Giuliani has several important collections of etudes and right hand studies that remain fundamental to guitar pedagogy. All students are encouraged to play through the 120 right hand studies. In addition to those short exercises, anyone can benefit from playing through his beautiful studies! Intermediate and advanced players should be advised that Op.48 is considered tot be Giuliani’s most challenging collection of studies.
- 120 Studies for Right Hand Development
- Op.48: 24 Exercises for the guitar
- Op.51: 18 Progressive Lessons
- Op.98: 8 Delightful Studies
- Op.100: 24 Instructive Etudes
- Op.139: 24 First Lessons, Part 1
Giuliani’s 120 Studies for Right Hand Development
In my experience, Giuliani’s collection of 120 right hand studies for guitar is hands down the best resource available for mastering classical guitar right hand patterns. Most studies in the collection are just two measures long (with repeats). The first measure is played over a C major chord, and the second chord is almost always a G7 chord. Each study varies in difficulty, and doesn’t necessarily progress in difficulty until around #80.

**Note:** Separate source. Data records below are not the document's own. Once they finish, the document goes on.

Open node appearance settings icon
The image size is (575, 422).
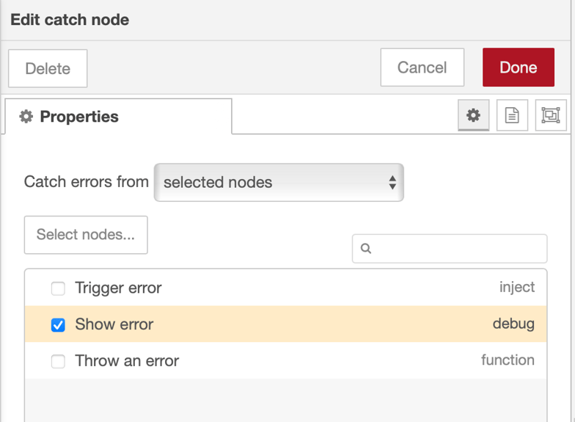pos(551,115)
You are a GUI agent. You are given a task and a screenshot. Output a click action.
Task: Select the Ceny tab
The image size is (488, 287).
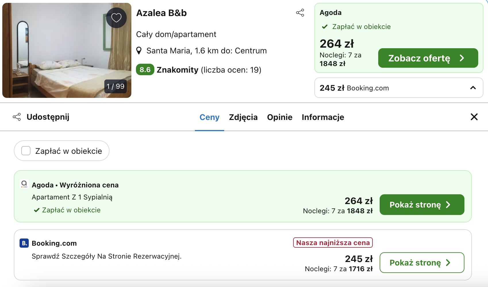(209, 117)
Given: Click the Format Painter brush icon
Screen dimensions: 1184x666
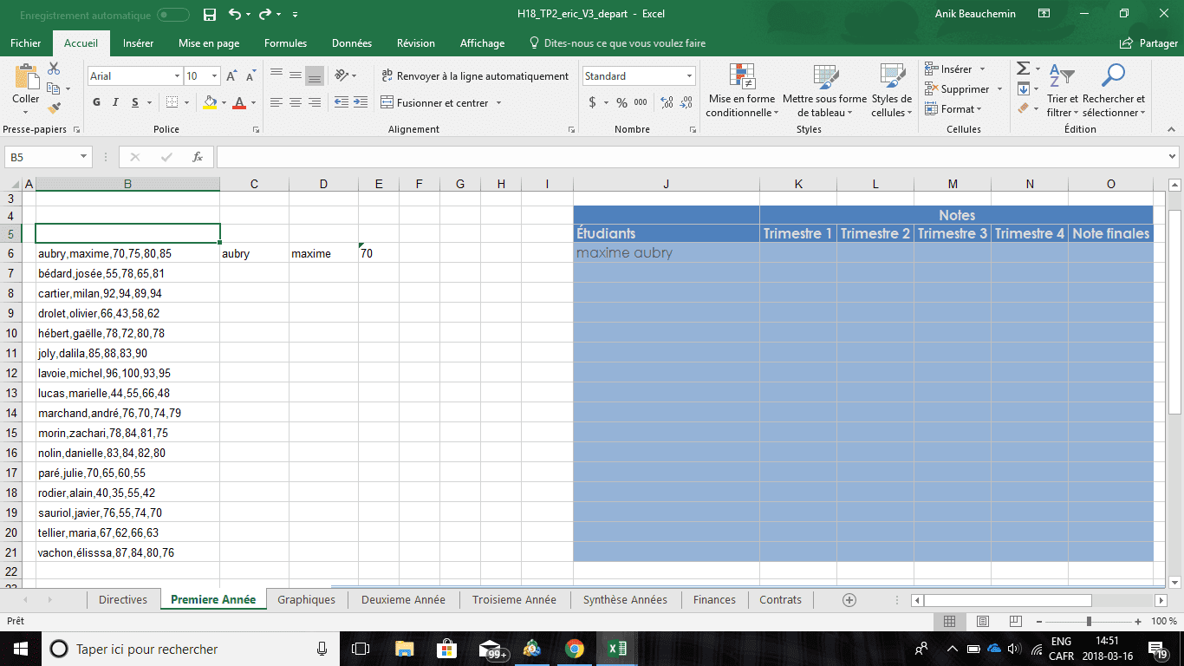Looking at the screenshot, I should pyautogui.click(x=55, y=109).
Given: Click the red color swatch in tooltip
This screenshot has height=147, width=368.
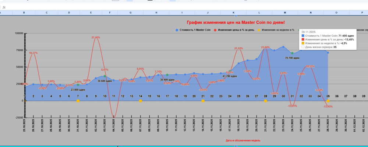Looking at the screenshot, I should pyautogui.click(x=302, y=39).
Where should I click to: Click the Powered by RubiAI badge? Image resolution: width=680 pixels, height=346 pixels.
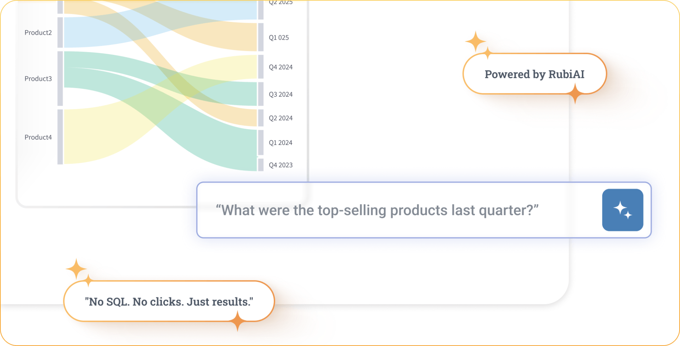tap(534, 74)
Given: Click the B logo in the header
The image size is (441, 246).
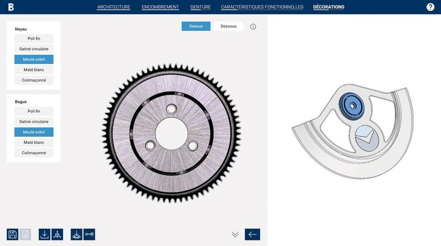Looking at the screenshot, I should pyautogui.click(x=10, y=7).
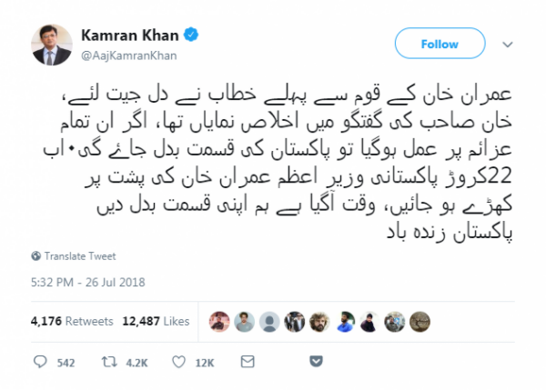Click the globe icon beside Translate Tweet
Viewport: 546px width, 390px height.
(x=35, y=256)
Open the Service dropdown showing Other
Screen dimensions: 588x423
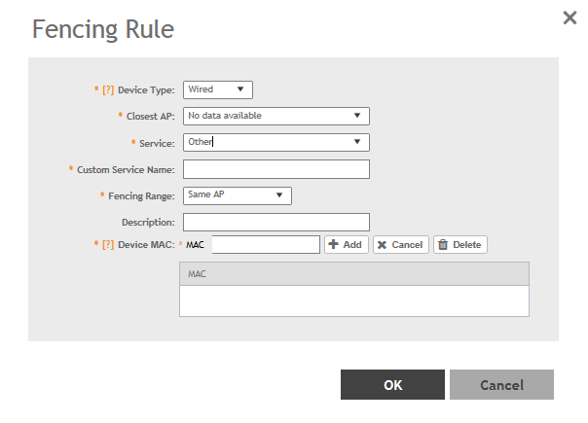276,142
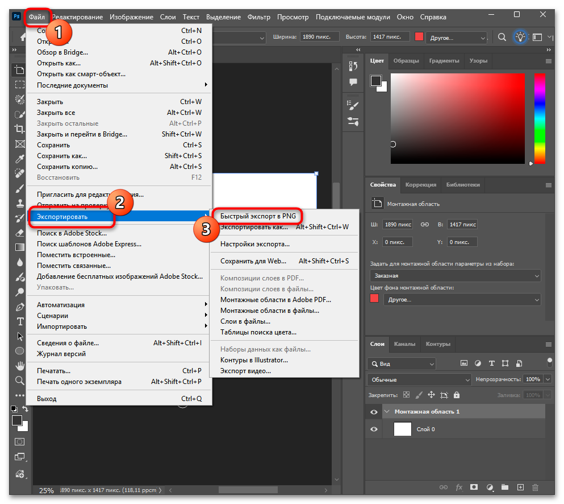Collapse the Монтажная область 1 group
The width and height of the screenshot is (564, 504).
click(x=387, y=412)
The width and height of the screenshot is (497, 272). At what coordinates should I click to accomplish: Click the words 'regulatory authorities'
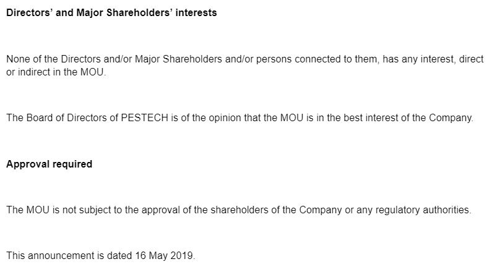[422, 210]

For some studies, Giuliani also offers alternative right hand finger pattern suggestions in parenthesis. Therefore, one could consider this collection more than just 120 studies! I recommend you first get comfortable with the standard fingering indicated, then try the alternative fingering in parenthesis. Once you’re comfortable with both patterns, you might want to try playing through the study the first time using the standard fingering, followed directly by the alternate fingering on the repeat.
One of the best parts about these studies is that they expose you to all kinds of right hand patterns–both common and intricate. By spending some time practicing these studies, you’ll teach your right hand how to move in an agile, coordinated, and confident way. As a result, when you come across a piece that calls for one of these patterns, your hand will sort of go into autopilot and know just what to do!
Op.48: 24 Exercises for the guitar
Giuliani’s Opus 48 is entitled: Esercizio per la chitarra, contenente 24 pezzi della maggiore difficoltà, diversi preludi, passagi, ed assolo (Exercise for the guitar, containing 24 pieces of the greatest difficulty, including various preludes, passaggi, and solo pieces).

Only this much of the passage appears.